Интендант, полный, с брюшком и бегающими глазками, Ермакову сразу не понравился, и ночная характеристика сержанта была убийственной — «команды боится, а генералу наушничает». Пузан и здесь попытался качать права, еще бы, старше по чину своего командира, и на деньгах сидит, но Костя жестко пресек эти поползновения, чем вызвал довольные улыбки собравшихся офицеров. Они явно недолюбливали своего «каптенармуса».

Второй подполковник являлся полным антиподом первому — сухой, с болезненным лицом, он только крякал от свалившейся на его голову лавины срочных дел.

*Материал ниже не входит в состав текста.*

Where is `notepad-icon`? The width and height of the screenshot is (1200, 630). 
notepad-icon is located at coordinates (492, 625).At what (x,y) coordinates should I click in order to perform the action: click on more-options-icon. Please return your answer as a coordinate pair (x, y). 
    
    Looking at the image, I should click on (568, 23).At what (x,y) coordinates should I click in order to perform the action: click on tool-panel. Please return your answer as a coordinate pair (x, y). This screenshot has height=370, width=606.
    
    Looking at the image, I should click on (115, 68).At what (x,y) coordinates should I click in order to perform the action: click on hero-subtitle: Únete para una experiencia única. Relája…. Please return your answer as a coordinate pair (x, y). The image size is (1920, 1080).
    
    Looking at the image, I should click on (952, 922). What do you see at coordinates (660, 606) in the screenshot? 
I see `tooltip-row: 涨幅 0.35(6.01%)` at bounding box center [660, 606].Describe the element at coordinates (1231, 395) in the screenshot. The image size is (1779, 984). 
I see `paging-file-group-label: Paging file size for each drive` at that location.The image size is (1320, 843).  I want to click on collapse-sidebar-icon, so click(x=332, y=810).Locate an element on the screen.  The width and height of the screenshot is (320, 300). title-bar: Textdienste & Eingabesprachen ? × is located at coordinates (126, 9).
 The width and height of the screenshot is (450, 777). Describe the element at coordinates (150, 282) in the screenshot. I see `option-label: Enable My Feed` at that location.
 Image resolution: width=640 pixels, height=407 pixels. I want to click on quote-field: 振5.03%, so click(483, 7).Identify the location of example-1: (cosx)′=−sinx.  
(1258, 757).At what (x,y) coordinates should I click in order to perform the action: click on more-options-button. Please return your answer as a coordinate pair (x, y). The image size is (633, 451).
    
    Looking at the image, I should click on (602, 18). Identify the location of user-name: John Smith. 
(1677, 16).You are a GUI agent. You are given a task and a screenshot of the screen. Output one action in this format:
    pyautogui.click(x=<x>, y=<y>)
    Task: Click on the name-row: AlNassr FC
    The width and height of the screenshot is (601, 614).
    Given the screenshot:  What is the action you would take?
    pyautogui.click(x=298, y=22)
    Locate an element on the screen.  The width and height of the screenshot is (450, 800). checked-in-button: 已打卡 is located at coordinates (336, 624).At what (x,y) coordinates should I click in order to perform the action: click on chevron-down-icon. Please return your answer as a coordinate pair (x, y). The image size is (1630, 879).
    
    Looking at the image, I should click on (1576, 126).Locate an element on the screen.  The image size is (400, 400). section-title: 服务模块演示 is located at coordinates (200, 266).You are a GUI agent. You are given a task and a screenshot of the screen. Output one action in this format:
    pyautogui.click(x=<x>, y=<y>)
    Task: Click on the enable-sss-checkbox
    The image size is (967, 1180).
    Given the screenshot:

Предложенное переоборудование не только выходило за рамки его возможностей, но жестко лимитировалось сроками — на все про все ему отпускалось только 48 часов. И сейчас Воронин сидел, словно на иголках, раз шесть поглядев на наручные часы.

— Вы свободны, господа, — Ермаков правильно понял взгляды Воронина и решил отпустить подполковников. — С начальником штаба и командирами бронепоездов мы еще задержимся, обсудим некоторые вопросы.

Наумов и Воронин тут же встали с полки и, щелкнув каблуками сапог, удалились. Штабс-капитан тут же устроился на освободившемся месте комфортнее, и Ермаков припомнил — «в бою весьма скромен, строя опасается, но за бумагой усидчив».

«Комфорт очень любит, — сделал зарубку в памяти Ермаков, — такие годны только для штабной работы… Если умны. Но приступим к главному — мои господа офицеры должны приучиться думать собственной головой, дабы самостоятельно принимать решения».

— Как вы думаете, господа, займут ли американцы Култук, когда мы уйдем в Порт Байкал? А когда мы пойдем на Иркутск, что тогда будут делать наши союзники?